It’s all right there in the name: “Uniform.” With its latest project, Everlane is devoting itself to giving guys easy, no-fail clothes that they can wear every day. The idea, basically, is to offer up a stable of a dozen fundamental pieces that mix and match and all work seamlessly together—a kit of essentials, designed to stand outside of the trend cycle and form the foundation of your wardrobe.
Which, come to think of it, isn’t that far off from what Everlane’s been doing for a while now. Sure, the company’s stated goals when it launched were all about radical transparency and value, but the aesthetic—particularly for men—has always been rooted in subtle, quietly stylish items like a just-right oxford shirt, well-fitted chinos, and easygoing T-shirts. So, what’s changing with the new Uniform collection, which launches on September 10?
Again, it’s all right there in the name. But this time around, don’t think of the kind of personal uniform you wear to an office job or on the weekend because you want to. Instead, think of, well, actual uniforms: mechanics’ jumpsuits and chefs’ coats and army fatigues. These are clothes that demand durability. You’ve got to be able to put them through the wringer—and then through the wash—and have them come out looking presentable time and again. And that promise of not just durability but consistency is at the heart of Uniform.
Nearly a year and a half ago, the Everlane team started talking to its customers, and found that “durability, quality, price, and comfort were all the top four things that they would always request from us,” explains senior merchant Nate Peltonen. “So, durability came to the forefront for us, and we thought, ‘How do we make this come to life within our product currently?’” That, he says, was “the beginning phase of Uniform.”
The next step was beating the ever-loving-hell out of the clothing in order to replicate a year of wear, then testing to make sure everything held up. The team set certain benchmarks for specific items. With T-shirts, for instance, “one of the main things that we wanted to control for was shrinkage,” says Peltonen. “That’s the main thing that we hear [from customers].” So a testing facility washed (and washed, and washed) tees, then measured them six different ways to make sure they stayed the same size.
For the new Uniform hoodie and crewneck french terry sweatshirts, “one of the big areas that we wanted to focus on was color-fastness,” Peltonen explains. “So we tested it. We have a standard of what the original color was, and then they washed it 50 times.” The new sweats passed muster when they got to a point where a hoodie could go through that entire cycle—equivalent to, you guessed it, about a year of wearing and washing—and “look almost exactly like it did when it first went in.”
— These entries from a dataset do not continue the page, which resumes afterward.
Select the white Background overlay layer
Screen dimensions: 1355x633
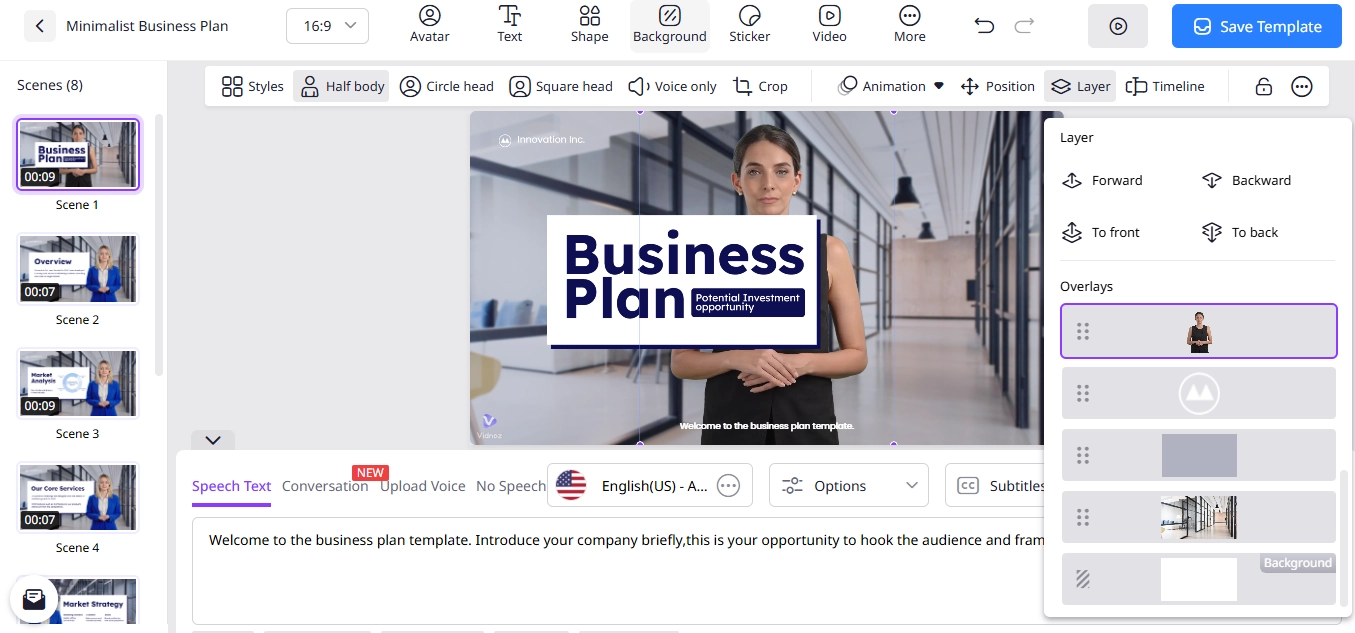[x=1199, y=579]
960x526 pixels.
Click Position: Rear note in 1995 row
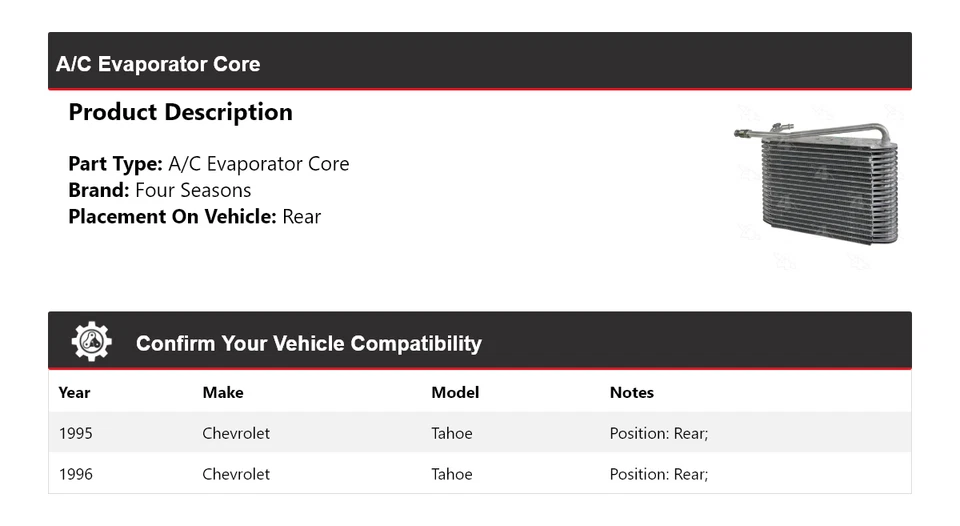click(x=659, y=433)

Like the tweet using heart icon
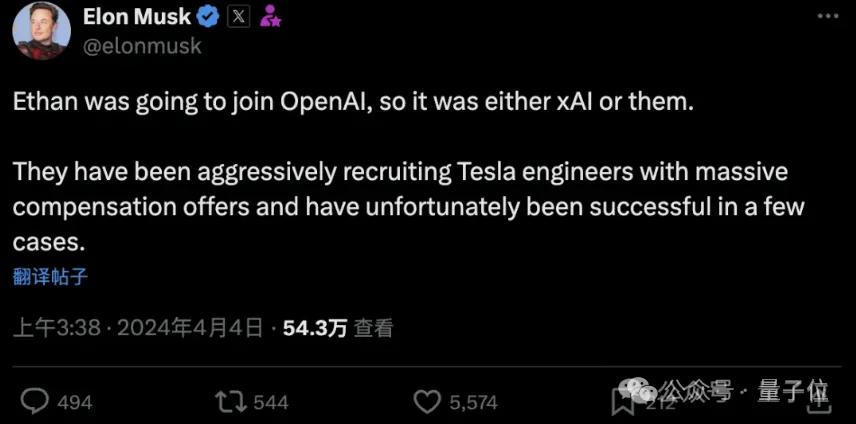428,403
The idea of replicating a year of use wasn’t arbitrary. For one thing, every piece in the Uniform collection carry a 365-day guarantee. If it fails during that time, Everlane will replace it. But there’s also an almost-philosophical aspect to that number. When it came time to pick the dozen specific items in the lineup, Peltonen says, “we wanted to make sure that all the pieces were truly 365 days for the largest majority of guys.” By that he means mostly seasonless.
That’s why, within Uniform, you’ll find a denim jacket, but not an overcoat. A hoodie, but not a cashmere sweater. The 12 styles in the collection are never meant to rotate out of your closet and into storage. They’re supposed to be things you reach for over and over again. To that end, Uniform is always going to be in stock in a range of four core colors per piece. Seasonal colors will come and go to keep the excitement up, but you’ll always have the standbys available.
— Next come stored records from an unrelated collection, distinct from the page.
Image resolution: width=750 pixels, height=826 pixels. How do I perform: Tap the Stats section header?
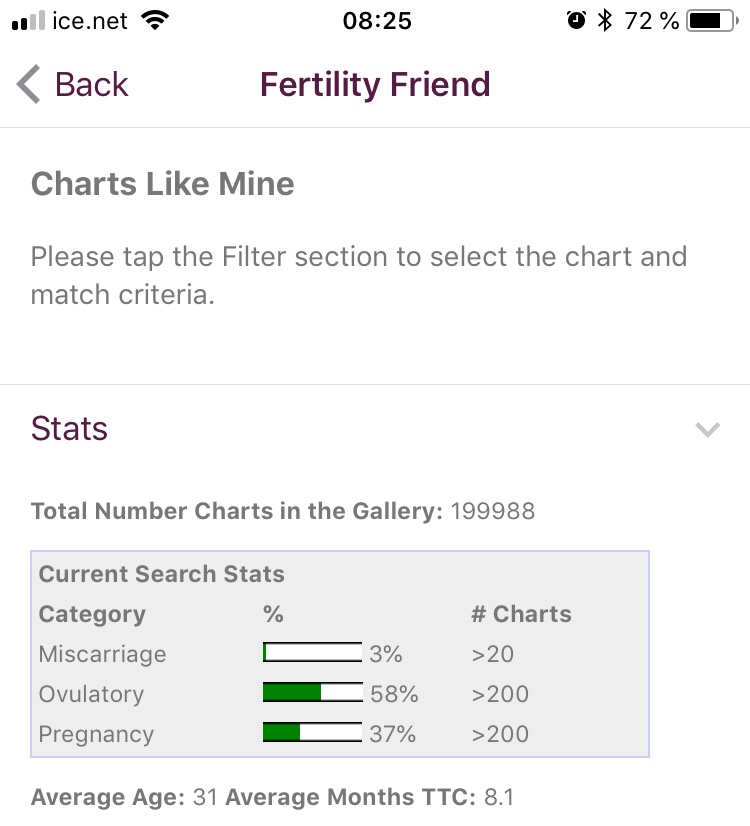coord(70,428)
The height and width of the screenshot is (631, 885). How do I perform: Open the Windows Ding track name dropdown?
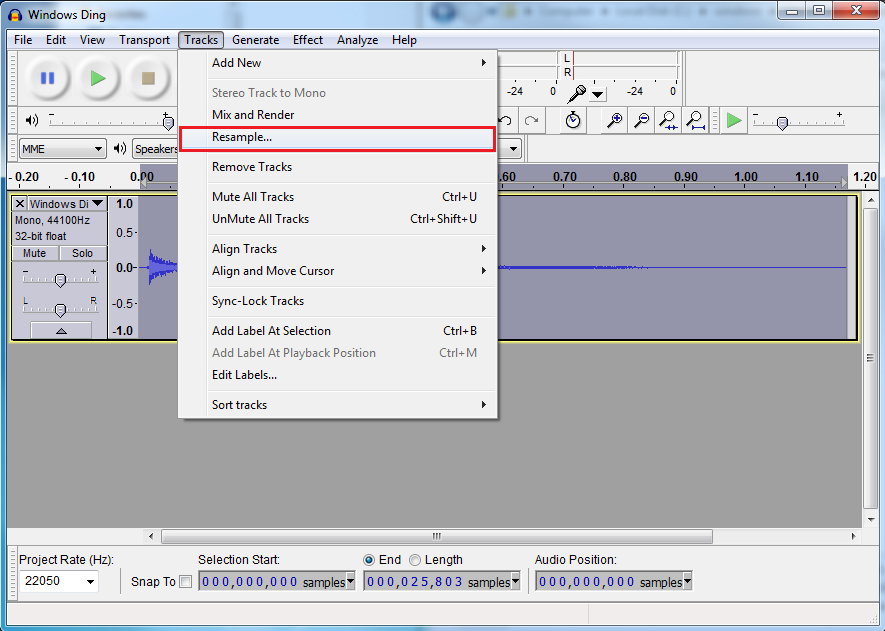coord(97,204)
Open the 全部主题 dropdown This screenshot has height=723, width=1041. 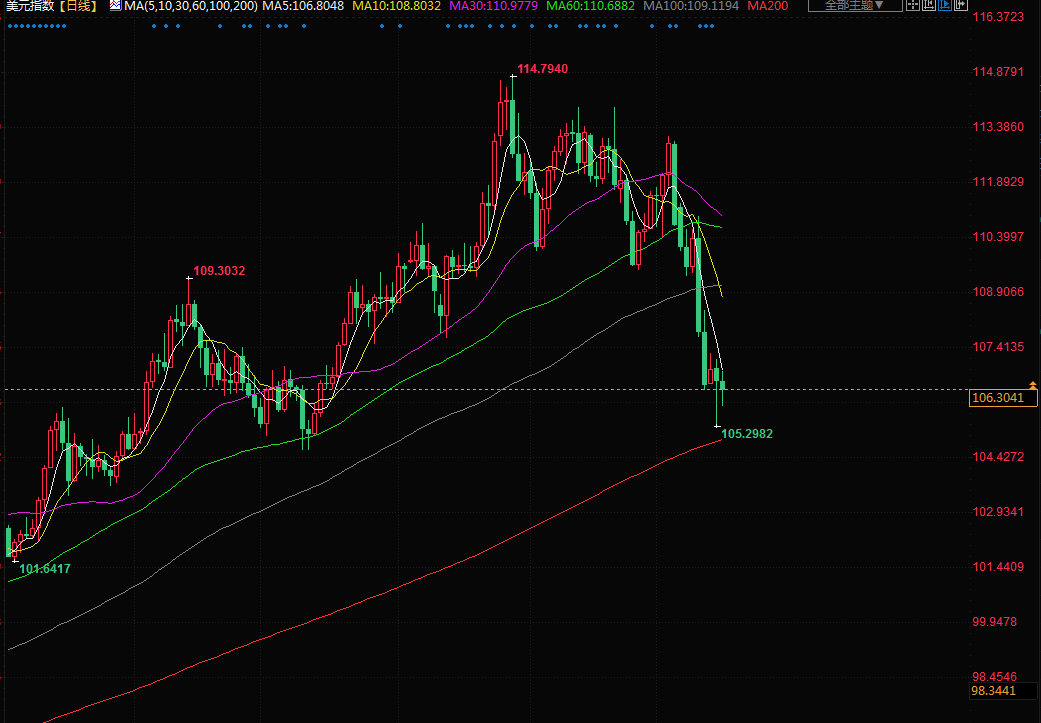854,6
And if you’re worried about whether to buy, say, the Uniform chinos or the Everlane ones, don’t be. While Uniform is “a collection within a collection,” Everlane isn’t interested in checking the same box twice. So, when it comes to those core pieces—whether it’s a crewneck tee, an oxford shirt, or even a new four-way stretch jean—if they’re a part of Uniform, that’s the only place they live. In other words, when you’re talking about the Uniform chino: “As of right now, that is THE chino.”
It shouldn’t really come as a surprise. That kind of approach—distilling things down to their most fundamental—is right at the heart of Uniform. The collection is defined by “timeless, trendless pieces,” says Peltonen. “No matter if this was 10 years ago or 10 years in the future, there’s always going to be a chino, always going to be a T-shirt, always going to be a jean. So, we’re really, with this collection, trying to put those basic building blocks together.”